Connu pour ses sorties très polémiquées, Polain Nzobeuh, présenté comme un biologiste et thérapeute camerounais a fait plusieurs allégations sur sa page Facebook à propos du manioc. Le post qui s’avère être un relai d’une conversation mentionne ceci : « J’ai révélé à Valère BELIAS les études scientifiques qui démontrent la toxicité du manioc et son impact sur le développement intellectuel des populations (…) Les zones où on mange le plus de manioc, ce sont des zones où on voit le plus de crétinisme (…) Je ne dis pas que le manioc donne directement le cancer, mais c’est un contributeur, c’est un favorisateur des conditions cancéreuses ».

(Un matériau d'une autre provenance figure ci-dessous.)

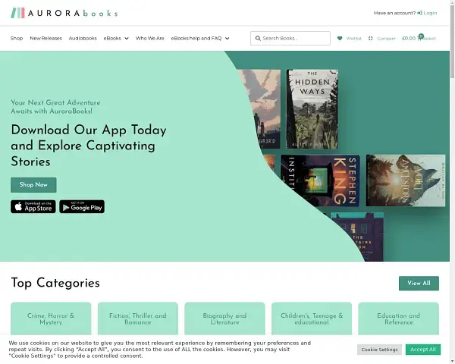Accept all cookies
This screenshot has width=455, height=364.
tap(423, 350)
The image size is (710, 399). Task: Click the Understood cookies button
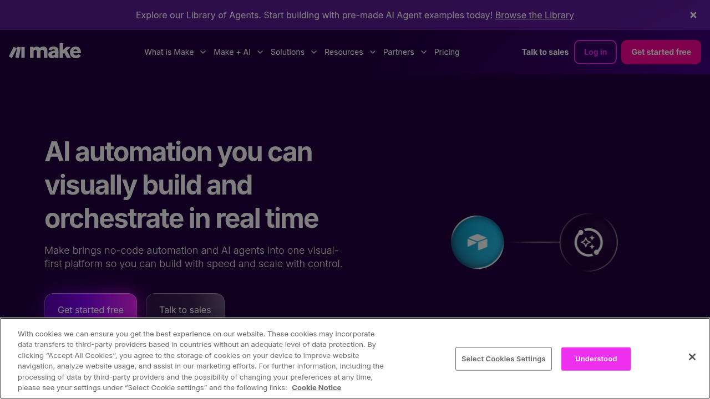point(596,359)
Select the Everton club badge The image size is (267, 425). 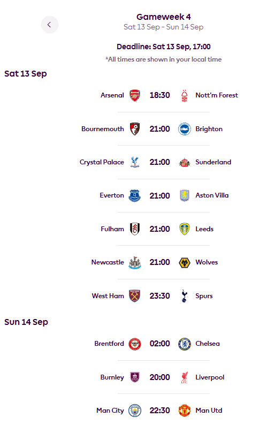(135, 195)
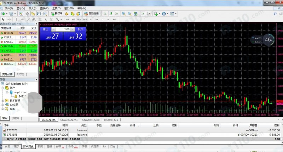Switch chart to M15 timeframe
283x152 pixels.
pos(79,19)
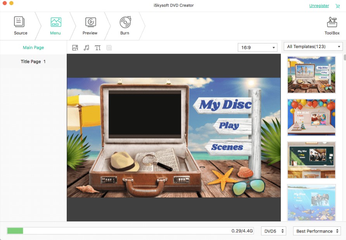This screenshot has width=346, height=240.
Task: Change the Best Performance quality setting
Action: coord(317,231)

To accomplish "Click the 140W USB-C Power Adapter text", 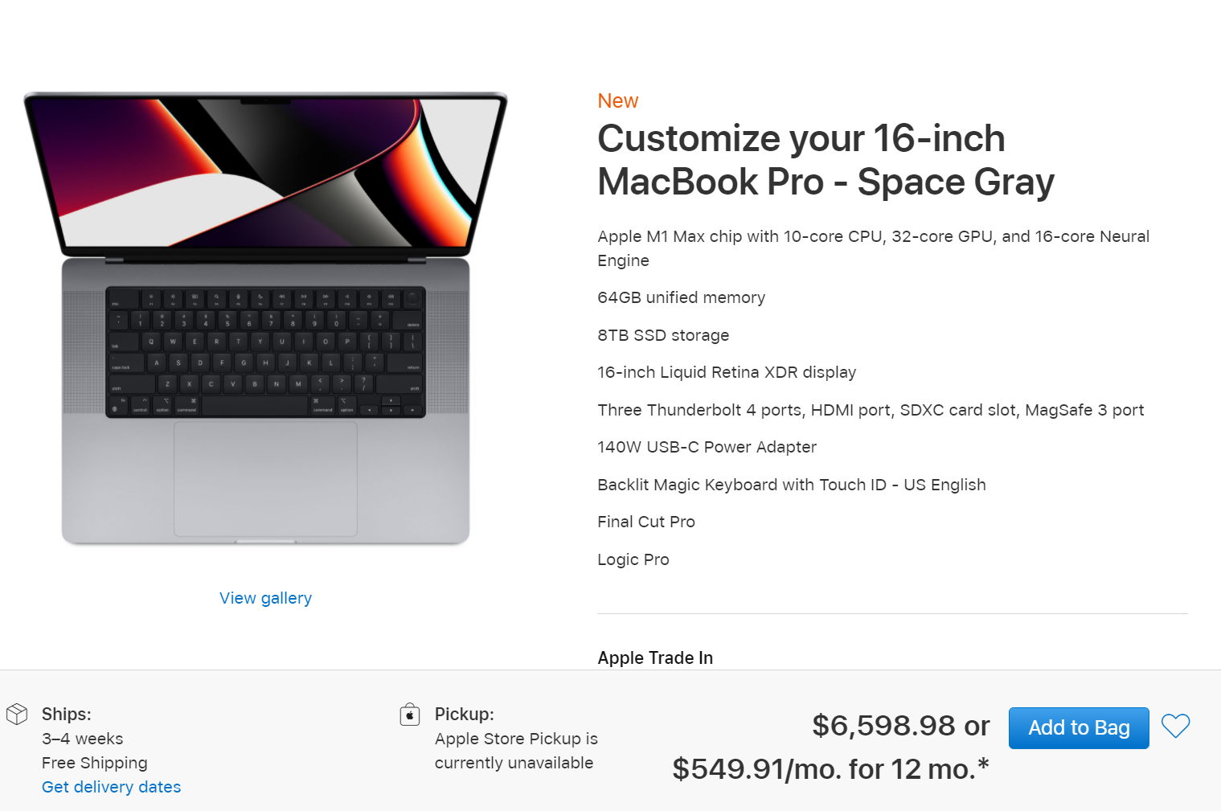I will (x=707, y=447).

Deux jours après sa publication, le post a généré plus de 1 000 commentaires et près de 450 partages.

Vérification

Nous avons contacté Polain Nzobeuh pour avoir la source qui renseigne sur la toxicité du manioc. En guise de réponse, il a envoyé à la rédaction un lien, en indiquant : « Voici le document en question qui explique en partie ces faits ». Long de 13 pages, le texte semble être une partie du compte rendu d’un colloque sur des recherches et questions de santé publique tenu à Ottawa au Canada, du 31 mai au 2 juin 1982. Intitulé « la toxicité du manioc et la thyroïdes », ce rapport révèle que dans les variétés classées fraiches, il existe des catégories de manioc dites douces ou amères. Ceci, « selon la teneur en acide cyanhydrique (HCN) de la pulpe. Cependant, les concentrations d’HCN dans les racines varient considérablement selon les différentes variétés étudiées », lit DataCheck.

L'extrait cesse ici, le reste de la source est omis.